Explore the material →
1. Please list the types of claims that the Southern Power excerpt below names in its sentence about litigation over environmental issues across the U.S.
2. Write a continuation of the Southern Power excerpt below, beginning after its final sentence.

Source document →
○ ○ ○ ○ ○

See Note 15 to the financial statements under "Southern Power" and "Assets Held for Sale" for additional information. The ultimate outcome of this matter cannot be determined at this time.
Other Matters
Southern Power is involved in various other matters being litigated and regulatory matters that could affect future earnings. In addition, Southern Power is subject to certain claims and legal actions arising in the ordinary course of business. Southern Power's business activities are subject to extensive governmental regulation related to public health and the environment, such as laws and regulations governing air, water, land, and protection of other natural resources. Litigation over environmental issues and claims of various types, including property damage, personal injury, common law nuisance, and citizen enforcement of environmental laws and regulations, has occurred throughout the U.S. This litigation has included claims for damages alleged to have been caused by CO2 and other emissions and alleged exposure to hazardous materials, and/or requests for injunctive relief in connection with such matters.
The ultimate outcome of such pending or potential litigation or regulatory matters cannot be predicted at this time; however, for current proceedings not specifically reported in Note 3 to the financial statements herein, management does not anticipate that the ultimate liabilities, if any, arising from such current proceedings would have a material effect on Southern Power's financial statements.

○ ○ ○ ○ ○

The data →
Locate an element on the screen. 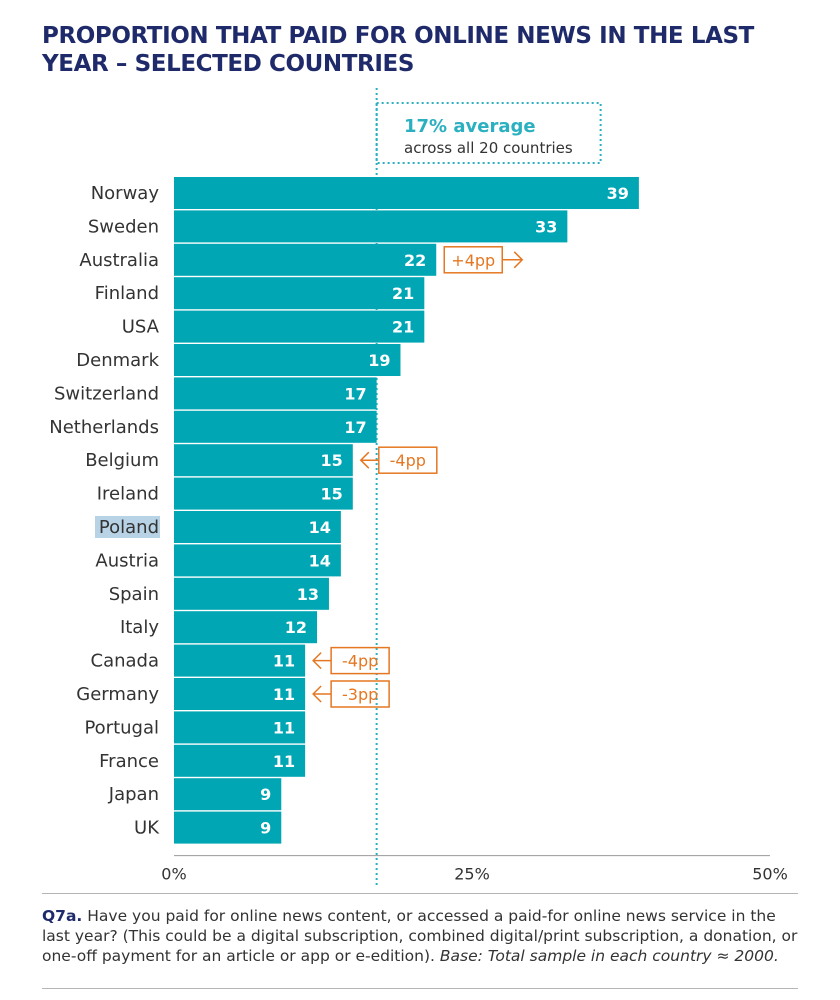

○ ○ ○ ○ ○

Answer set →
1.
- Property damage
- Personal injury
- Common law nuisance
- Citizen enforcement of environmental laws and regulations

2.
Southern Power indirectly owns a 51% membership interest in RE Roserock LLC (Roserock), the owner of the Roserock facility in Pecos County, Texas. Prior to the facility being placed in service in 2016, certain solar panels were damaged during installation by the construction contractor, McCarthy Building Companies, Inc. (McCarthy), and certain solar panels were damaged by a hail event that also occurred during construction. In connection therewith, Southern Power is withholding payments of approximately $26 million from the construction contractor, which has placed a lien on the Roserock facility for the same amount. In May 2017, Roserock filed a lawsuit in the state district court in Pecos County, Texas, (State Court lawsuit) against XL Insurance America, Inc. (XL) and North American Elite Insurance Company (North American Elite) seeking recovery from an insurance policy for damages resulting from the hail storm and McCarthy's installation practices. On June 1, 2018, the court in the State Court lawsuit granted Roserock's motion for partial summary judgment, finding that the insurers were in breach of contract and in violation of the Texas Insurance Code for failing to pay any monies owed for the hail claim. In addition to the State Court lawsuit, lawsuits were filed between Roserock and McCarthy, as well as other parties, and that litigation has been consolidated in the U.S. District Court for the Western District of Texas. Southern Power intends to vigorously pursue and defend these matters, the ultimate outcome of which cannot be determined at this time.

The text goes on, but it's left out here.